Son of Siri: Viv aims to go way beyond today’s digital assistants
Viv hopes to effectively supersede Google as "an intelligent interface to everything."
There’s a confluence of technology advancements that are dramatically changing “search”: mobile, artificial intelligence, big data and natural language processing. From Siri and Alexa to Facebook M and Jibo, voice UIs and virtual assistants are the future.
Ahead of its public unveiling on Monday, the Washington Post ran a story on next-generation virtual assistant Viv. Viv could be described as Son of Siri or Siri 2.0, with much more focus on AI and commerce. It’s built by the same people who launched Siri before Apple acquired it, including co-founder Dag Kittlaus.
Believe it or not, Siri launched way back in 2009 with the goal of advancing the search experience using a natural language interface and delivering actionable/transactional results rather than a SERP. The Post article uses the example of ordering pizza from a nearby restaurant to showcase Viv’s conversational-transactional potential:
“Get me a pizza from Pizz’a Chicago near my office,” one of the engineers said into his smartphone. It was their first real test of Viv, the artificial-intelligence technology that the team had been quietly building for more than year. Everyone was a little nervous. Then, a text from Viv piped up: “Would you like toppings with that?”
In fact, this was always the vision for Siri. The idea was to enable people to speak their questions and objectives, which would then be fulfilled by third-party providers via back-end API integration, thereby cutting out the SERP. However, that vision was only partly realized before Apple acquired Siri. And while Cupertino has certainly improved Siri’s functionality and usability, it hasn’t invested to enable Siri to achieve its full potential.
Now, Viv hopes to pick up where Siri left off.
The company has been building its technology for several years. But rather than present itself as a next-gen search engine, or even a digital assistant, Viv’s positioning is much more focused on the AI angle. The company’s website says it “radically simplifies the world by providing an intelligent interface to everything.”

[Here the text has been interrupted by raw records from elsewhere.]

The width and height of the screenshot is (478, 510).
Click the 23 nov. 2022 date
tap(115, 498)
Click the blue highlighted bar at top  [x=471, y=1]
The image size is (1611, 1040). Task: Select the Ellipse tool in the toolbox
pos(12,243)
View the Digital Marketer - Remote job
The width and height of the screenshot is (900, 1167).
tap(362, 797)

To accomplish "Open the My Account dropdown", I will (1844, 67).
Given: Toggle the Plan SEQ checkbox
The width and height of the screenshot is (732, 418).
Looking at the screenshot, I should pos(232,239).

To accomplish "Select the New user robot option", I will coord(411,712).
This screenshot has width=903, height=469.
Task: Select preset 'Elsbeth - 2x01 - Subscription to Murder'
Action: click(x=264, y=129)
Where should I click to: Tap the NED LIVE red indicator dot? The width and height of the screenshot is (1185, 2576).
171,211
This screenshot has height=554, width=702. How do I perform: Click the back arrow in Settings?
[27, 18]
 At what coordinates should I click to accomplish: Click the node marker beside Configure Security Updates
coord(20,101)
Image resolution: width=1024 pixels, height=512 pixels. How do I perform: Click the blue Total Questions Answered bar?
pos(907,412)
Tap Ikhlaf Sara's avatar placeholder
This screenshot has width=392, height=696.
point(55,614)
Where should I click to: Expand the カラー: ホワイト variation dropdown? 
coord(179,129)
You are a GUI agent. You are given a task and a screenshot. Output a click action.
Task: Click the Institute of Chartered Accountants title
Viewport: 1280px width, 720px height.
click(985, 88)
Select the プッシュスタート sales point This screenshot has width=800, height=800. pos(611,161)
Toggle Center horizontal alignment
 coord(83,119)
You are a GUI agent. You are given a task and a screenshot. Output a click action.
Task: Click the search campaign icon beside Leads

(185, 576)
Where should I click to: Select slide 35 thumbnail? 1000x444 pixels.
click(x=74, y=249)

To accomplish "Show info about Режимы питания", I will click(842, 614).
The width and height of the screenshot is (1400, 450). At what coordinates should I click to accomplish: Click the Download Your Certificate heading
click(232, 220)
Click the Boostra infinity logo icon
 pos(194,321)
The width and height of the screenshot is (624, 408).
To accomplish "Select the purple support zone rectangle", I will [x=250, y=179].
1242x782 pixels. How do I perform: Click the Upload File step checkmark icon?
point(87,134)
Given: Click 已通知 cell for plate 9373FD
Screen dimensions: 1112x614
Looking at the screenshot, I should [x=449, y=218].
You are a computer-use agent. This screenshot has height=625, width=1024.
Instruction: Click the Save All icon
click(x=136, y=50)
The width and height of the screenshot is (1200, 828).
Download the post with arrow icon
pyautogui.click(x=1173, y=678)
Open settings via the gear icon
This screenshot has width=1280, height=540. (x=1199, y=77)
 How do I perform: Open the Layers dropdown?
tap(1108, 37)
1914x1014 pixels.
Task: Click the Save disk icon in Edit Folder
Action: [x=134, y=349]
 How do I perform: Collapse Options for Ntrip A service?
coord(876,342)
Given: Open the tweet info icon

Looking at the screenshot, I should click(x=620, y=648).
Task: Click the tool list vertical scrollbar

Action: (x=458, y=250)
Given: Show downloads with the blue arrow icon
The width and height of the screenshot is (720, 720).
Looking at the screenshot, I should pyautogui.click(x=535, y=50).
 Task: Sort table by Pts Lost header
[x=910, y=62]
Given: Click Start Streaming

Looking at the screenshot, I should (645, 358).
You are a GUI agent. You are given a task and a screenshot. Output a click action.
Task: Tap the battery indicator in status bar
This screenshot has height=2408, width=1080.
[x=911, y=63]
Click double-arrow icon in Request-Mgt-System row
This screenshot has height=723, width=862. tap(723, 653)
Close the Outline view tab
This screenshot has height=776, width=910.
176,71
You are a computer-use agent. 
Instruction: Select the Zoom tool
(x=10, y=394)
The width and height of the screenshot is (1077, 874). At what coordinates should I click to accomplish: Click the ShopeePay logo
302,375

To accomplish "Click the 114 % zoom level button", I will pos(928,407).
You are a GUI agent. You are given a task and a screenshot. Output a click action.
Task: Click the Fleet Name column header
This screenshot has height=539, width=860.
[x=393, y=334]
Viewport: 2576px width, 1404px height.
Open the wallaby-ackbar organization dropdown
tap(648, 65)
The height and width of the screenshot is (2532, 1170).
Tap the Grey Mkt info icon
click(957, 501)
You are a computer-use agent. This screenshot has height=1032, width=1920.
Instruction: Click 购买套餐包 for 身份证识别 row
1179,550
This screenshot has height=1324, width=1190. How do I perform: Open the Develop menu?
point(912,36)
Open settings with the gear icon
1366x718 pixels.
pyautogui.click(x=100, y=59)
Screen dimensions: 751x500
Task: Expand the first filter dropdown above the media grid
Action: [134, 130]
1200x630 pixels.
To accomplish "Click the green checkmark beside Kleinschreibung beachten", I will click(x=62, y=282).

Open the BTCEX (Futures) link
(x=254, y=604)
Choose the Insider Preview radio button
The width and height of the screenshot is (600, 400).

If this doesn’t sound like Google or a replacement for Google, I’m not sure what does.
The Post article says that there have already been acquisition offers from Google and others. It also reports that Facebook’s Mark Zuckerberg is an indirect investor. If Viv can deliver anything approaching its lofty ambitions, it will be bought in short order. However, Kittlaus and his co-founders might resist, hoping to see what the technology can achieve if allowed to mature.
Another intriguing angle in the Post story is the way that Viv (and related technologies) might not only displace search but might equally disrupt apps. With a voice-powered virtual assistant that can can fulfill transactions (“order a pizza,” “get Uber,” “make a hotel reservation”), apps hypothetically become less necessary, if not unnecessary.
The issue, as with the original vision for Siri, is deciding who fulfills the request. However, I’m sure Kittlaus and his team have thought carefully about this question.
In the pre-Apple thinking about Siri, users would be able specify a favorite provider (e.g., OpenTable, Kayak) to handle fulfillment. But because voice is an imperfect interface and complex transactions cannot, at least today, be fulfilled by voice prompts alone, it’s likely that apps (and the mobile web) will stick around for the foreseeable future.
According to 2015 research from MindMeld, use of voice search and virtual assistants is growing dramatically. In addition, Amazon Echo (with assistant Alexa) has proven to be the company’s most popular hardware device. And Microsoft just announced that Cortana “has helped answer over 6 billion questions since launch.”
All these developments show significant momentum for voice and virtual assistants. As that continues, powered by AI and better results (including predictive results), major questions will arise for publishers, developers and advertisers. For example, what will happen to SEM and the search ad model? How can publishers and brands optimize content for voice search?
Nothing will change in the near term. Yet the combination of the technology developments I mentioned above will all but guarantee that search, content access and commerce will look radically different in a few years from the way they do today.